### MATERIAL SUPPLIED

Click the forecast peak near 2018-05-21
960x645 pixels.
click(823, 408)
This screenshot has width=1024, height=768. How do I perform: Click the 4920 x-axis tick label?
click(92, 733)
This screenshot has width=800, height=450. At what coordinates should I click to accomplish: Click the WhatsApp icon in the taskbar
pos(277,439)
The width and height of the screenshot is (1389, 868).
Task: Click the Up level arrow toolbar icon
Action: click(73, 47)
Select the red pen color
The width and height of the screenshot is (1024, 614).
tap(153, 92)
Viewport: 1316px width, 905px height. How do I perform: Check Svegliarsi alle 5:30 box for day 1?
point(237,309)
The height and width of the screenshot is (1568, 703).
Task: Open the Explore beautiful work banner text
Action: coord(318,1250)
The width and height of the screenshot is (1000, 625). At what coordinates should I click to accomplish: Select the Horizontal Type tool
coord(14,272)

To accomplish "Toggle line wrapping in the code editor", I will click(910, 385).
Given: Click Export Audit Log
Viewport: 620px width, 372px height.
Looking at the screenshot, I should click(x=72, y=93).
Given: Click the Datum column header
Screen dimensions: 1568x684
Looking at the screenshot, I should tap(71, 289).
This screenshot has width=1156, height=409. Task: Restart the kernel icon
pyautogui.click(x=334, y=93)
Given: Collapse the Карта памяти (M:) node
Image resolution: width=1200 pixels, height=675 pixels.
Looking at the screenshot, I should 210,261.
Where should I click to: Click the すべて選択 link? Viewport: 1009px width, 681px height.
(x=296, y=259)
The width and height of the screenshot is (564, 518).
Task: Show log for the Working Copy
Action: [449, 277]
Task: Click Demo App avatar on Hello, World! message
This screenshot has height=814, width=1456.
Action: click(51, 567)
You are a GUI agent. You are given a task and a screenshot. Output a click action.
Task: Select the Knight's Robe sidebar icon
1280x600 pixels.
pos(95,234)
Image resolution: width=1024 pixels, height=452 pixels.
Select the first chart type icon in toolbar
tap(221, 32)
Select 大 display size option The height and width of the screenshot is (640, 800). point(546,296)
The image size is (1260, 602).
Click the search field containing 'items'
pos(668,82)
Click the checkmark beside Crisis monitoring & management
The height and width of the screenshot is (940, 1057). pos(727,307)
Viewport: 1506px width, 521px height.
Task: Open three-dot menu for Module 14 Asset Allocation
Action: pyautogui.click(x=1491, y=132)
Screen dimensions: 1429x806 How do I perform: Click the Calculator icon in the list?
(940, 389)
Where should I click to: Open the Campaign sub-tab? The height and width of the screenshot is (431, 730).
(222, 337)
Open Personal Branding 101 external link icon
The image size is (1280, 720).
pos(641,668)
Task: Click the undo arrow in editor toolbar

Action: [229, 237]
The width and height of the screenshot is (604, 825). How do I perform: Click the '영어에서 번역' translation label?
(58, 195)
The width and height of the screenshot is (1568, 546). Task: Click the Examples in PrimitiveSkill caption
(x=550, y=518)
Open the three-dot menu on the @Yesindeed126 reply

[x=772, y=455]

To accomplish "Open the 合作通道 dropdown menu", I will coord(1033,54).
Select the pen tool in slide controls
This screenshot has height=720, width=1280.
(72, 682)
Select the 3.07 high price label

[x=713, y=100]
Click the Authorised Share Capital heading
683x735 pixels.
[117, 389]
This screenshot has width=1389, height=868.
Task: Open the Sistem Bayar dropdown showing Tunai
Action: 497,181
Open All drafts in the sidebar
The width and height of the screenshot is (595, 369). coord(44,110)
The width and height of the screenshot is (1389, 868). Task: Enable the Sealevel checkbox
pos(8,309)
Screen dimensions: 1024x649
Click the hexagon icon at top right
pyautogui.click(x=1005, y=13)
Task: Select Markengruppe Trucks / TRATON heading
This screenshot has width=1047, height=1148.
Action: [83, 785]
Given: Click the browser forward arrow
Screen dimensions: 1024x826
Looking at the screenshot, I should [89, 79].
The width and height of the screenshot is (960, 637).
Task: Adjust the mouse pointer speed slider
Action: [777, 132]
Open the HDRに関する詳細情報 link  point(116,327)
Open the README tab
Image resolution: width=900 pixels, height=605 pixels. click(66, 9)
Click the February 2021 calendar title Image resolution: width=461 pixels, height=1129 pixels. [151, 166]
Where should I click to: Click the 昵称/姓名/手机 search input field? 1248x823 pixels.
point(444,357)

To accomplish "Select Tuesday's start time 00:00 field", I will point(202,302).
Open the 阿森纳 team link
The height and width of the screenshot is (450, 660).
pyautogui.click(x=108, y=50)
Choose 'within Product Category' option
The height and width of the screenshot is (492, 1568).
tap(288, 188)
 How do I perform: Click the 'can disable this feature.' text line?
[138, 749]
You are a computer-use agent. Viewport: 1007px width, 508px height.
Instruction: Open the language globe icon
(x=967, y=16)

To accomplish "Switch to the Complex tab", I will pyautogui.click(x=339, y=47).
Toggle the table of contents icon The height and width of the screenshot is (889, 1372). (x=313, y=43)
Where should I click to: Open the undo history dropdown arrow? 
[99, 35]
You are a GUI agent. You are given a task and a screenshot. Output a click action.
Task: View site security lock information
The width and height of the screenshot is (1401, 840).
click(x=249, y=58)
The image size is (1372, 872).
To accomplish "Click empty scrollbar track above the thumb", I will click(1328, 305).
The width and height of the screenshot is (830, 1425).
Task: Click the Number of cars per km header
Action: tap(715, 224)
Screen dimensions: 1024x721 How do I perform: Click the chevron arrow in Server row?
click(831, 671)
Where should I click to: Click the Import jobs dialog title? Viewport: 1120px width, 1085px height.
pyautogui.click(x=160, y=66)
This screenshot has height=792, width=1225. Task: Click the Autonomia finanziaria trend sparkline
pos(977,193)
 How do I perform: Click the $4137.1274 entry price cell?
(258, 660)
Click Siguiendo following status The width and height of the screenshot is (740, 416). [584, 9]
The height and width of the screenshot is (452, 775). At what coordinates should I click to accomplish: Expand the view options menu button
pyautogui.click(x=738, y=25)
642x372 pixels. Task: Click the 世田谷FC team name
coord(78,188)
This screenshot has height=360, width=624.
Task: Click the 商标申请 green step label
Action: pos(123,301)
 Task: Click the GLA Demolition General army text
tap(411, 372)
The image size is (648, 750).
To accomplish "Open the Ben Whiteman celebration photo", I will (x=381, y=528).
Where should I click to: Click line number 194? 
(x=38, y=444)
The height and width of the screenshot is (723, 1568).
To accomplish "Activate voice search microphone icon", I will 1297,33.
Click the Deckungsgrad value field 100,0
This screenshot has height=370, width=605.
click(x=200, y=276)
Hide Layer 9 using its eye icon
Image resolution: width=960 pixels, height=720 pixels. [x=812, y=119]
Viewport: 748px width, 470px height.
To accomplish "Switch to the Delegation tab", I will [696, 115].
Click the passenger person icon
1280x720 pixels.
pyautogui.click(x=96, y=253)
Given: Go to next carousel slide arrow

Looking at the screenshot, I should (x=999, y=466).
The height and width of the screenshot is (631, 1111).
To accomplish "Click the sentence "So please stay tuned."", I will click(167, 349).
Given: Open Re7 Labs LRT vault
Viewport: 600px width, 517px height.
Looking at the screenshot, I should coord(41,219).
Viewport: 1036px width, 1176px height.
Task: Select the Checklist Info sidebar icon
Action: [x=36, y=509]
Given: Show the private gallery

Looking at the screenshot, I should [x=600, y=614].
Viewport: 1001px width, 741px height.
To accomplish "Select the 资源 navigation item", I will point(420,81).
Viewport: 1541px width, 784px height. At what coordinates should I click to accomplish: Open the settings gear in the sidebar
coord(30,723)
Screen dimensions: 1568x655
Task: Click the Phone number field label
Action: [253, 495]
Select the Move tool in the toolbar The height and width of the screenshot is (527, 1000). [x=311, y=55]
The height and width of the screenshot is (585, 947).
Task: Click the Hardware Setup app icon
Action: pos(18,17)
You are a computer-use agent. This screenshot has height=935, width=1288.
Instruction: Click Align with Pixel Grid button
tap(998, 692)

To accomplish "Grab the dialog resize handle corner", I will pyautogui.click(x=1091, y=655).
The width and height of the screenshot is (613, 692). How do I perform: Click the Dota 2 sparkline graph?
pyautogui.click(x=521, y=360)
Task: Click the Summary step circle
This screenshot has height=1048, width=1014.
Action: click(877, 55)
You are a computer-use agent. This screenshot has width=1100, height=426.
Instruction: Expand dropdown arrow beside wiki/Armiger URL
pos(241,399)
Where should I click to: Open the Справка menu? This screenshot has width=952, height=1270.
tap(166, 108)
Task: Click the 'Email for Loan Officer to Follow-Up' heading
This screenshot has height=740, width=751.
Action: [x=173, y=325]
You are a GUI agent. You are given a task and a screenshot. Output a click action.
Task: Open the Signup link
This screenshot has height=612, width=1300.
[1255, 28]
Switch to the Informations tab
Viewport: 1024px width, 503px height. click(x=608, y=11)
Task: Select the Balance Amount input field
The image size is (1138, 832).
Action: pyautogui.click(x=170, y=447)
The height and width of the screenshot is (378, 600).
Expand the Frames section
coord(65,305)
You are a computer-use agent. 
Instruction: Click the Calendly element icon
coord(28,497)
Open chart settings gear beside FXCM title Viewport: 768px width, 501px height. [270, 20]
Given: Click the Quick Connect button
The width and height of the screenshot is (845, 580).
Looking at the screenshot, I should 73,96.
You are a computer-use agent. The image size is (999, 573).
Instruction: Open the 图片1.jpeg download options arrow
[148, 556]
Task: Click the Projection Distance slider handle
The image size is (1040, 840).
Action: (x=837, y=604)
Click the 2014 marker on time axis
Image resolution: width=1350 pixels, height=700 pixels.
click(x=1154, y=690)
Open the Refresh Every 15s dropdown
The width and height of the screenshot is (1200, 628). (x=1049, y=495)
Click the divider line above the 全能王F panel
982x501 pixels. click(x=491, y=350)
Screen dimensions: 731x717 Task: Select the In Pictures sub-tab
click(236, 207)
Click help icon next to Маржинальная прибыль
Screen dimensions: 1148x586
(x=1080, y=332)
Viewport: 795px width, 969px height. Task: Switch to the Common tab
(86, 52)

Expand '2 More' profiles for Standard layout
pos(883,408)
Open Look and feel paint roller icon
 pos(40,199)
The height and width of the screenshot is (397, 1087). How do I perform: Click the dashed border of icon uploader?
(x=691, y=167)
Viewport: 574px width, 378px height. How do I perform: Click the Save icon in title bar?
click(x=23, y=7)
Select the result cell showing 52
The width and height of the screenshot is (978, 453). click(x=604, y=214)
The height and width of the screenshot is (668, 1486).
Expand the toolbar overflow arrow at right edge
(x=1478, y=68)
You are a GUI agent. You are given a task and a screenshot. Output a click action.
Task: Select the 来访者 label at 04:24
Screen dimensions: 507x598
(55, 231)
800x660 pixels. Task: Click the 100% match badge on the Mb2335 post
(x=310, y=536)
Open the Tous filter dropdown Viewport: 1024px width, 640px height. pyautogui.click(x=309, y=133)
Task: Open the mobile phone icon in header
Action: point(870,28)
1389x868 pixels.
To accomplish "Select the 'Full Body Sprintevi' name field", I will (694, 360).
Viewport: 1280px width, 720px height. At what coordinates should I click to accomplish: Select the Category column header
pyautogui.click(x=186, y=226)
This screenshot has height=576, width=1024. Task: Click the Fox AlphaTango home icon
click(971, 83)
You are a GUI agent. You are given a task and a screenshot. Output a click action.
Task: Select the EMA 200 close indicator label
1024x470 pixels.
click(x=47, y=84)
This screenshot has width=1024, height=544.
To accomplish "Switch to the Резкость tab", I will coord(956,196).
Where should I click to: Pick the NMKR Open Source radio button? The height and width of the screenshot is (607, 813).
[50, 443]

### TASK BRIEF
Return a copy of each line in the entries that carries the string "Toggle".

### WRITTEN RESPONSE
To accomplish "Toggle line wrapping in the code editor", I will click(910, 385).
Toggle the table of contents icon The height and width of the screenshot is (889, 1372). (x=313, y=43)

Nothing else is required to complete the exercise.